YOUR TASK: Within the entries below, output exactly the lines between the line containing "Task: Open the end date calendar icon" and the line containing "Screen dimensions: 1024x845", inclusive, and omit any picture.

[Items from a dataset]

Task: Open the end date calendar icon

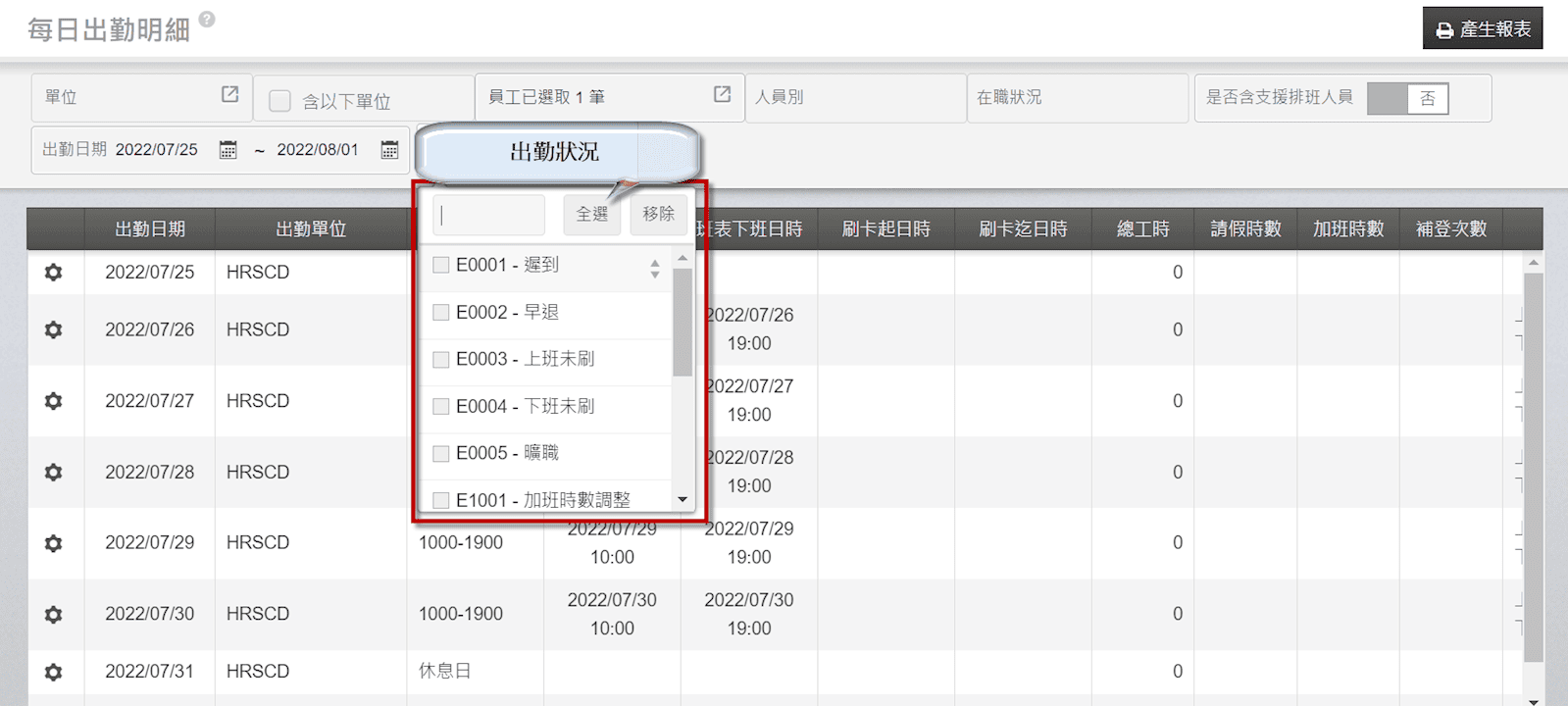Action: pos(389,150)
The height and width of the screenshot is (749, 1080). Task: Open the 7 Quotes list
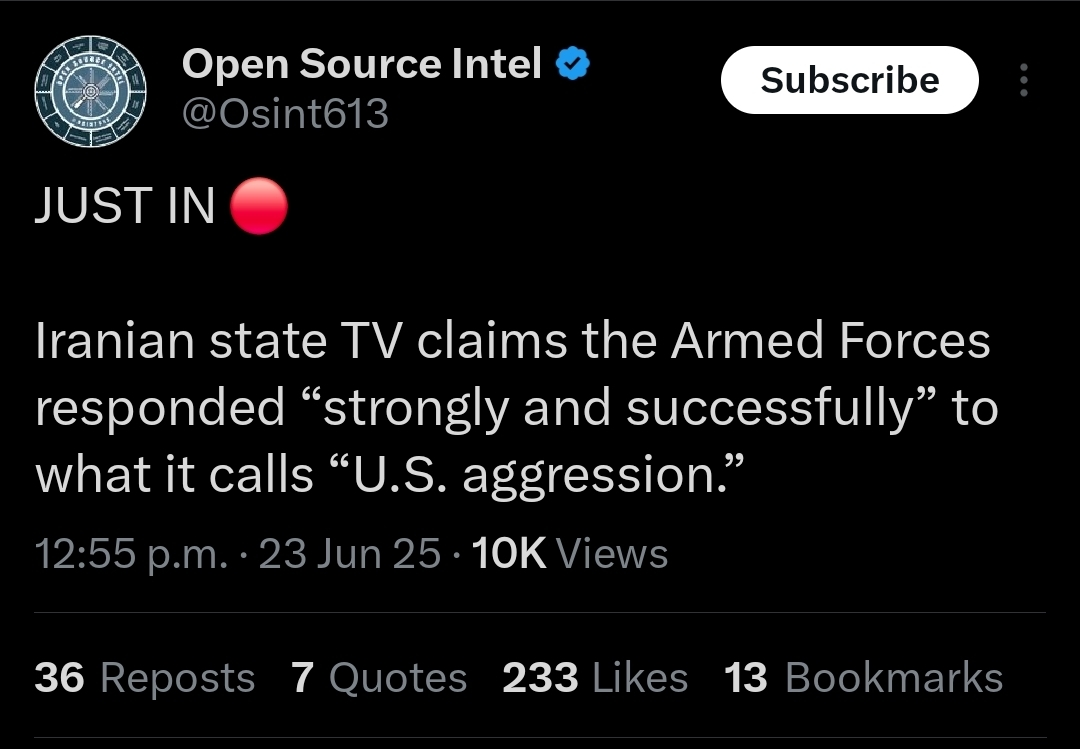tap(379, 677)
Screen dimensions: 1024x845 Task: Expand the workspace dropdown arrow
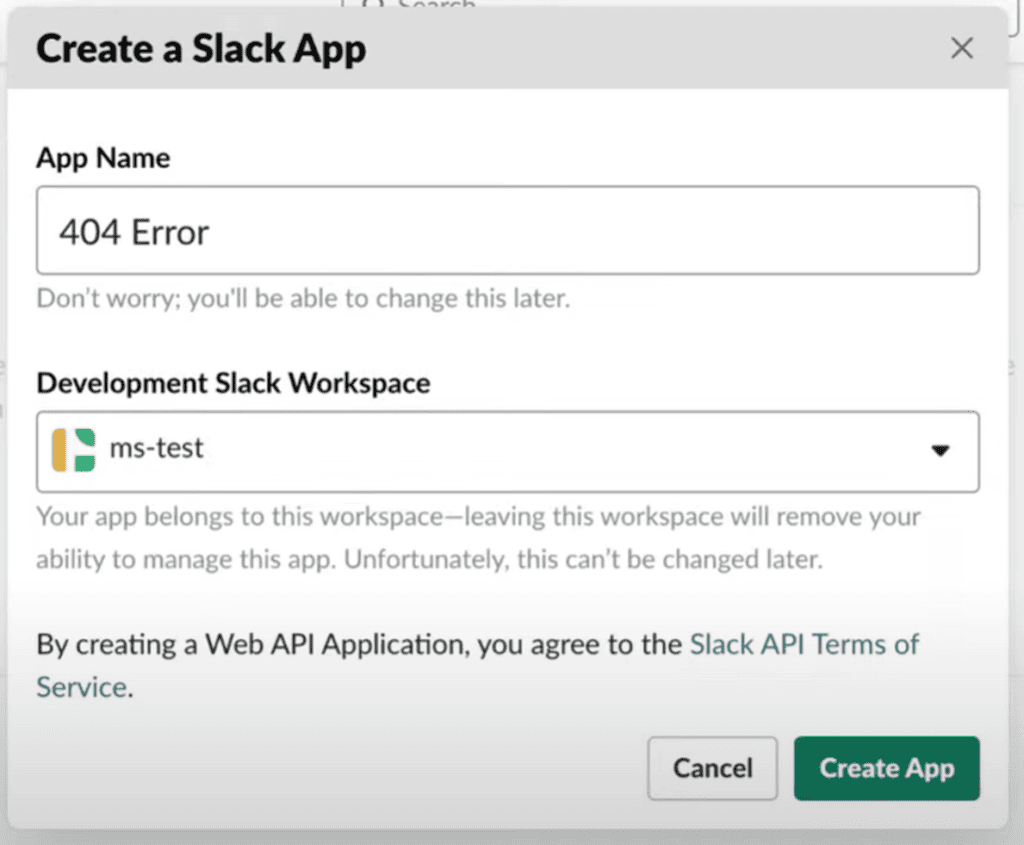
...
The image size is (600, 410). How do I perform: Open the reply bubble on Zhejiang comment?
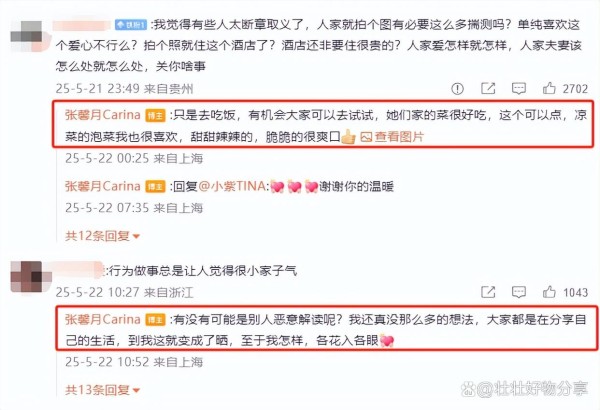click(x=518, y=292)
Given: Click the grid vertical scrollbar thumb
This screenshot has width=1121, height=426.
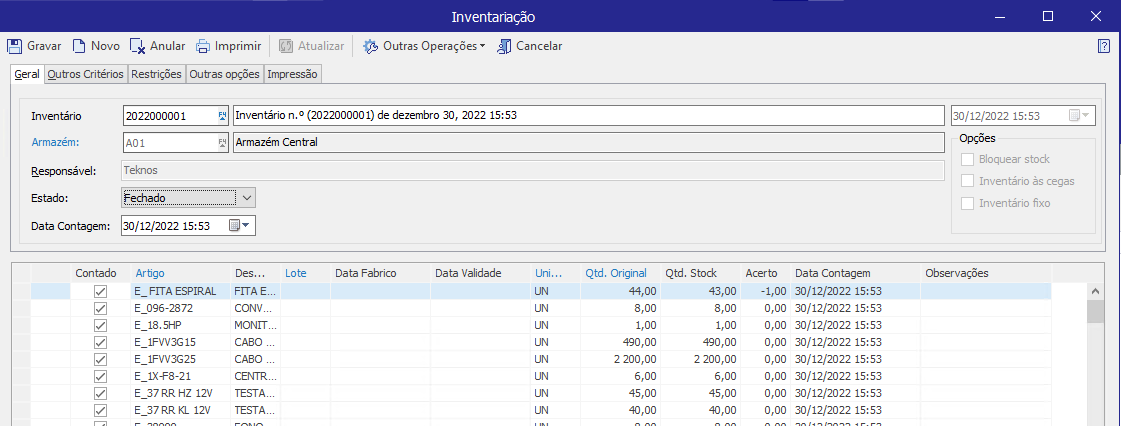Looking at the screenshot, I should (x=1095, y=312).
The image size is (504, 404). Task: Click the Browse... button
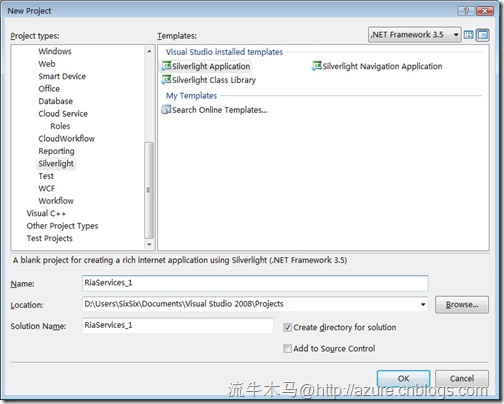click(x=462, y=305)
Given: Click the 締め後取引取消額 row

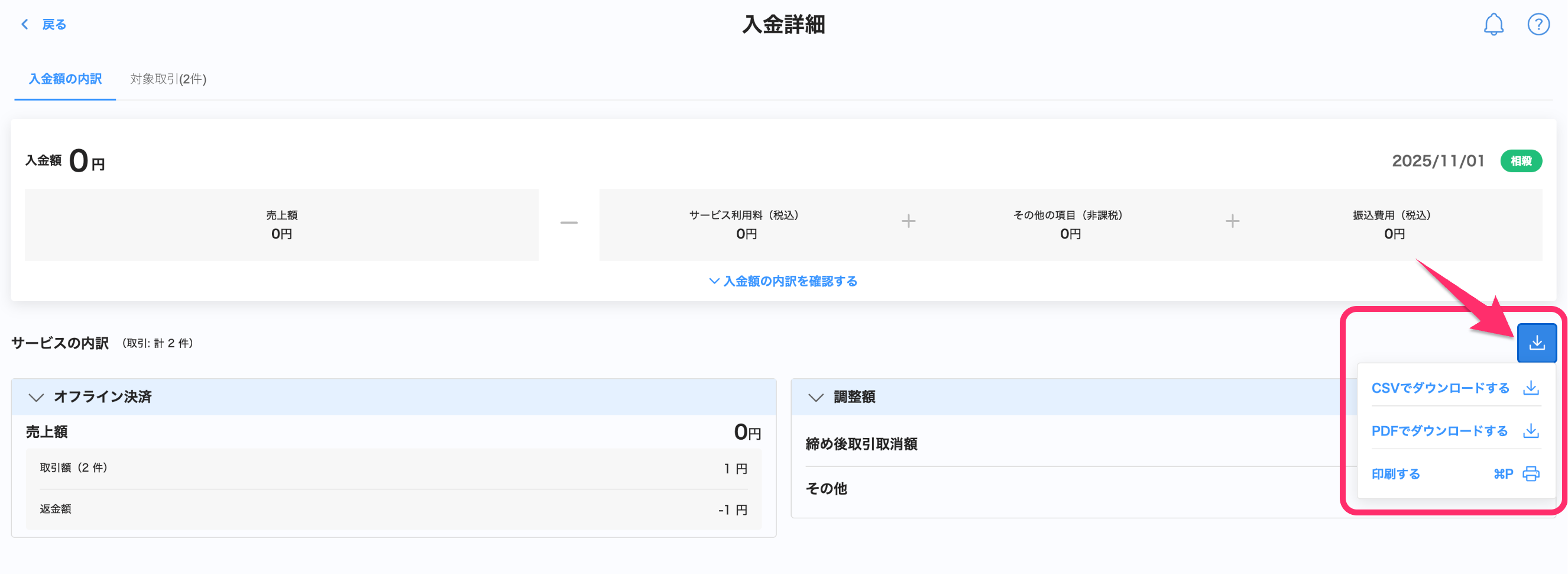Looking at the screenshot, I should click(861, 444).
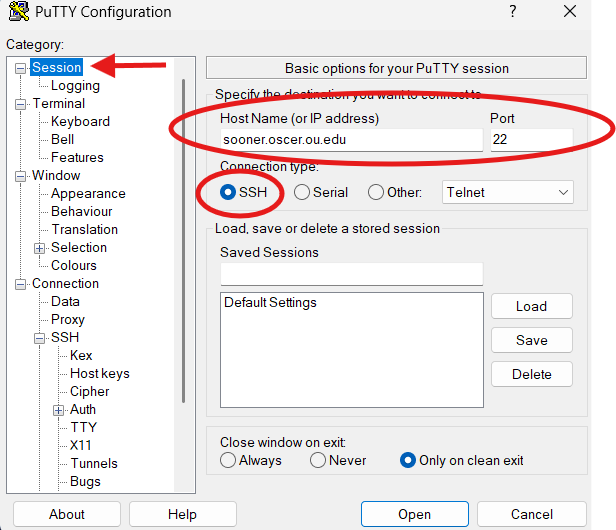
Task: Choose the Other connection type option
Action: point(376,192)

TASK RESULT:
Task: Open the end date calendar icon

Action: pos(389,150)
The height and width of the screenshot is (749, 1080). Task: Open the 7 Quotes list
tap(379, 677)
Screen dimensions: 1024x845 Task: Expand the workspace dropdown arrow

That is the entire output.